## Exercise task:
Rewrite the data from the line that contains "You are a computer-use agent. This" through the line that contains "Looking at the screenshot, I should [x=301, y=178].", replacing "Monthly_Fee" with "Annual_Fee" and leaving everything else unchanged.
◇ ◇ ◇ ◇ ◇
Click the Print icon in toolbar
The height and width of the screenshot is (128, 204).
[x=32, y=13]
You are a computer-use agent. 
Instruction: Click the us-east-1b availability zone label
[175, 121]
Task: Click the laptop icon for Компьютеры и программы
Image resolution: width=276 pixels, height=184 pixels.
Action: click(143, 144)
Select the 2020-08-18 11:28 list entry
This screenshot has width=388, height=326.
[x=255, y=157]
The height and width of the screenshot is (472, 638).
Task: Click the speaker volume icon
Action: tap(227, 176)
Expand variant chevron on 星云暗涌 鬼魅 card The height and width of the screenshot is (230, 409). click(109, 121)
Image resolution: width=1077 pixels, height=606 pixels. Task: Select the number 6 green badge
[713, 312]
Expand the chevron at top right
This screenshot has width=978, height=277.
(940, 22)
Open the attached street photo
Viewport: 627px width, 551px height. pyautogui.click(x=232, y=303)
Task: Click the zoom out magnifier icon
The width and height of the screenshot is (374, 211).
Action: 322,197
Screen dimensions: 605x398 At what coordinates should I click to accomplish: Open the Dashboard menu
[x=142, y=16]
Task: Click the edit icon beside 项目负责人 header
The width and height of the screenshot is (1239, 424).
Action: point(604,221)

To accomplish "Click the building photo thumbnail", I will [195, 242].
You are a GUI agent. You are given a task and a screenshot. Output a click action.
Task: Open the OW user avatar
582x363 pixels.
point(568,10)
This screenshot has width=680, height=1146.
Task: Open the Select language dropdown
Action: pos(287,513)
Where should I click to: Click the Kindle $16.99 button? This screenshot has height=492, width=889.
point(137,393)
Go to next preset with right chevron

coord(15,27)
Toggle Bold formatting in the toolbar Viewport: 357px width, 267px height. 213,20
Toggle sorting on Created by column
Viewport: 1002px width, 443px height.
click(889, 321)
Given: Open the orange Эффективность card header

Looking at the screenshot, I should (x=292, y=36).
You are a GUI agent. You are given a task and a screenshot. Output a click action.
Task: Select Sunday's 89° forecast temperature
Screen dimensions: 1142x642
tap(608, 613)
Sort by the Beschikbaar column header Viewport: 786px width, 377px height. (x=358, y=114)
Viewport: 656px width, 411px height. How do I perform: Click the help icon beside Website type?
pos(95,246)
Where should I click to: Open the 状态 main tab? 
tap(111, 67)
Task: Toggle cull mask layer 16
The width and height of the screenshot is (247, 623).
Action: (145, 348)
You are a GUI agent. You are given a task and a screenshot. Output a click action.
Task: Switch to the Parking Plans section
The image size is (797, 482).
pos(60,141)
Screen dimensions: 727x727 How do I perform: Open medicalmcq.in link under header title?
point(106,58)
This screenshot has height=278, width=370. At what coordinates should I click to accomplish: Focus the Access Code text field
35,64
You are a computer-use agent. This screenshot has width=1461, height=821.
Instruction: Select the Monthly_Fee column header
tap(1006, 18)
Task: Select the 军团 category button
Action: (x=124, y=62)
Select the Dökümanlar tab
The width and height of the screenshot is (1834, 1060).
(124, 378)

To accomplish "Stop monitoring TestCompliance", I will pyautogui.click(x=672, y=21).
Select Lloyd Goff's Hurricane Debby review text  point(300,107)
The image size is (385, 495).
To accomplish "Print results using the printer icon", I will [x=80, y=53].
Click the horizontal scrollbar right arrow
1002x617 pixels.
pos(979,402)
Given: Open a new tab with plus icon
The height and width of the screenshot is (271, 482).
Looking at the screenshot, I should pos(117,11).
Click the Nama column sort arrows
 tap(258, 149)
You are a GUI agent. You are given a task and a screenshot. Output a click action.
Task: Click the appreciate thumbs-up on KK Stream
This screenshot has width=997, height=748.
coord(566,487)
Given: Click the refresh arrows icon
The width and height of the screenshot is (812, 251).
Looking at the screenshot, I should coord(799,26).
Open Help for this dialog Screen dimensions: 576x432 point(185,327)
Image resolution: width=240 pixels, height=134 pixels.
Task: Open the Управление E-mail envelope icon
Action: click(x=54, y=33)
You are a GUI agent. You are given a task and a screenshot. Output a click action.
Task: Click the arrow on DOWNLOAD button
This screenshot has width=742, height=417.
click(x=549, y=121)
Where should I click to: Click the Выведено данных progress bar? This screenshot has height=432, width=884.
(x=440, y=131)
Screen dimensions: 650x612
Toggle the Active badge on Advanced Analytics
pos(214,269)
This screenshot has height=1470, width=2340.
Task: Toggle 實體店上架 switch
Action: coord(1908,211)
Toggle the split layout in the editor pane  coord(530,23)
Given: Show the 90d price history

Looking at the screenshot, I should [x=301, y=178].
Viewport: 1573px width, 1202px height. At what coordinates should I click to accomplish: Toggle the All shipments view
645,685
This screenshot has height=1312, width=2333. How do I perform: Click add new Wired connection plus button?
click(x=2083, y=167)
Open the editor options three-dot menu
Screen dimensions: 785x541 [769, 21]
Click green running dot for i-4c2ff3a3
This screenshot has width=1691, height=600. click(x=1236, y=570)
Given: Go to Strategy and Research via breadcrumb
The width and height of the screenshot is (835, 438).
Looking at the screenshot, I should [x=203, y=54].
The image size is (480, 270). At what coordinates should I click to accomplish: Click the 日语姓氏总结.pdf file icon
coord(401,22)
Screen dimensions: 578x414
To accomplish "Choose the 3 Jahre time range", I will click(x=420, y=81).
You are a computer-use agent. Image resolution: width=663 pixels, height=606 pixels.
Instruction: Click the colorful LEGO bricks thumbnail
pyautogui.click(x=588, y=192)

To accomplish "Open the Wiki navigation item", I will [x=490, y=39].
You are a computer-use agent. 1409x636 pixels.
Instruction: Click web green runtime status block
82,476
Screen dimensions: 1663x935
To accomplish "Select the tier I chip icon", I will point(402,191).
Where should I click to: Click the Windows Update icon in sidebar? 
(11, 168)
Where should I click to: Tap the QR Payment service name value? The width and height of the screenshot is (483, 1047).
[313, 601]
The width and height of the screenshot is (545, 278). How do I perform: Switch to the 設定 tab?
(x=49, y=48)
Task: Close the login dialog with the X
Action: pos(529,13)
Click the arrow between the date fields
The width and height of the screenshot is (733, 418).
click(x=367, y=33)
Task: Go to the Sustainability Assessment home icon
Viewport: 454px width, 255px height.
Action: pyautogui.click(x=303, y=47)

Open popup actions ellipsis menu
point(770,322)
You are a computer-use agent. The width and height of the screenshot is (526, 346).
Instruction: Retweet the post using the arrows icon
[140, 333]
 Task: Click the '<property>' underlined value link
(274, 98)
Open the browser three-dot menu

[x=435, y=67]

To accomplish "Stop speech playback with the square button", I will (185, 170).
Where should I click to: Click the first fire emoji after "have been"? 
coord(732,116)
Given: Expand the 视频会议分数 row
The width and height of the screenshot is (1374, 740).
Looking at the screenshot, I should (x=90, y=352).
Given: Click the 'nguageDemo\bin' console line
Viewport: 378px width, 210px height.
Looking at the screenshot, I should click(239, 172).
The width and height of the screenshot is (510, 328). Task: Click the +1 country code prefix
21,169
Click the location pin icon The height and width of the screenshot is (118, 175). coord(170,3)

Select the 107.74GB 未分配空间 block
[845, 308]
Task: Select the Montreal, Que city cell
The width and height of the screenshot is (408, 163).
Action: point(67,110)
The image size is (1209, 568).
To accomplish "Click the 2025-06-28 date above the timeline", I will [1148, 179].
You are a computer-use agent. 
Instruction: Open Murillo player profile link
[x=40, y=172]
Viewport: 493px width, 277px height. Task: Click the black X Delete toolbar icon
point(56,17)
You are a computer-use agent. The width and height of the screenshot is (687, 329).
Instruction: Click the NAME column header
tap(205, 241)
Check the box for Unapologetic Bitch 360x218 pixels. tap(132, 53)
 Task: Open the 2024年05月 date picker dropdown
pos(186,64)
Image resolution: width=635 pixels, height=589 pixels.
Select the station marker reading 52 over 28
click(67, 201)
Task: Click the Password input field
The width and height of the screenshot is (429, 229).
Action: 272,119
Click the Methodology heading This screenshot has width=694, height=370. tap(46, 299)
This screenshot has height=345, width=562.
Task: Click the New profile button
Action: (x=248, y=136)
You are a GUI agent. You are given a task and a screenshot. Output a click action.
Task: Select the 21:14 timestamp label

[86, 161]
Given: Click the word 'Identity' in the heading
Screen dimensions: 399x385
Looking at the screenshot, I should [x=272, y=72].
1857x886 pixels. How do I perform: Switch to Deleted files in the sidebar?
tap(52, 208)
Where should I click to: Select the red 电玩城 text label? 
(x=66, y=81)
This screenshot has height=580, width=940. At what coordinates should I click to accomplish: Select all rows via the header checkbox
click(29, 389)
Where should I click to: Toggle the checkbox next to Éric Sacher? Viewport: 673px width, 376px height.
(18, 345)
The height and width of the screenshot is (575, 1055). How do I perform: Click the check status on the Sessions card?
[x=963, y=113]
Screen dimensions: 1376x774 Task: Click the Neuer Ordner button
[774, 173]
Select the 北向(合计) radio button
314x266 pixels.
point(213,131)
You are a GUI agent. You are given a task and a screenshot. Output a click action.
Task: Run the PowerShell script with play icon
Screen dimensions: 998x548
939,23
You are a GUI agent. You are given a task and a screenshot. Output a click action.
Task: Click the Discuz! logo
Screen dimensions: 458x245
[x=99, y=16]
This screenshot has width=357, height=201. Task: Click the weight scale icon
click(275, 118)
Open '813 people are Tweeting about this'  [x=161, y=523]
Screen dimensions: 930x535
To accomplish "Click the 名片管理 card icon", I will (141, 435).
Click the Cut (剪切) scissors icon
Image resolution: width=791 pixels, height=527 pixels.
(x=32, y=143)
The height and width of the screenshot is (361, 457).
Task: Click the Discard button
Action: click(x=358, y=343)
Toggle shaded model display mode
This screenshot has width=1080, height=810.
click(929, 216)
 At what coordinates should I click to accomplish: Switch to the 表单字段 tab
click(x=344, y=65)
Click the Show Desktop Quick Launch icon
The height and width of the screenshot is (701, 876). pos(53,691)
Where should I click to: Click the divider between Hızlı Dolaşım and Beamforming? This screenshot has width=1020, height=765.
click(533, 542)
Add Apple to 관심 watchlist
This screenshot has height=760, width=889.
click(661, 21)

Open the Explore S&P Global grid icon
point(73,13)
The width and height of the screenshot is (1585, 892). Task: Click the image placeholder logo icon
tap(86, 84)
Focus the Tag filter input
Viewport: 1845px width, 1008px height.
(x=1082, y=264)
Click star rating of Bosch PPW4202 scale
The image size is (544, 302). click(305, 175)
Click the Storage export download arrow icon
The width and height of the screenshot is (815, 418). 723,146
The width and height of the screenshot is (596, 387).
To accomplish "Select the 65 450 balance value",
◇ ◇ ◇ ◇ ◇
## Result for this task:
You are a computer-use agent. This screenshot has width=1461, height=821.
Instruction: Select the Annual_Fee column header
tap(1006, 18)
Task: Select the 军团 category button
Action: (x=124, y=62)
Select the Dökümanlar tab
The width and height of the screenshot is (1834, 1060).
(124, 378)

To accomplish "Stop monitoring TestCompliance", I will pyautogui.click(x=672, y=21).
Select Lloyd Goff's Hurricane Debby review text  point(300,107)
The image size is (385, 495).
To accomplish "Print results using the printer icon", I will [x=80, y=53].
Click the horizontal scrollbar right arrow
1002x617 pixels.
pos(979,402)
Given: Open a new tab with plus icon
The height and width of the screenshot is (271, 482).
Looking at the screenshot, I should pos(117,11).
Click the Nama column sort arrows
 tap(258, 149)
You are a GUI agent. You are given a task and a screenshot. Output a click action.
Task: Click the appreciate thumbs-up on KK Stream
This screenshot has width=997, height=748.
coord(566,487)
Given: Click the refresh arrows icon
The width and height of the screenshot is (812, 251).
Looking at the screenshot, I should coord(799,26).
Open Help for this dialog Screen dimensions: 576x432 point(185,327)
Image resolution: width=240 pixels, height=134 pixels.
Task: Open the Управление E-mail envelope icon
Action: click(x=54, y=33)
You are a GUI agent. You are given a task and a screenshot. Output a click action.
Task: Click the arrow on DOWNLOAD button
This screenshot has width=742, height=417.
click(x=549, y=121)
Where should I click to: Click the Выведено данных progress bar? This screenshot has height=432, width=884.
(x=440, y=131)
Screen dimensions: 650x612
Toggle the Active badge on Advanced Analytics
pos(214,269)
This screenshot has height=1470, width=2340.
Task: Toggle 實體店上架 switch
Action: coord(1908,211)
Toggle the split layout in the editor pane  coord(530,23)
Given: Show the 90d price history

Looking at the screenshot, I should [x=301, y=178].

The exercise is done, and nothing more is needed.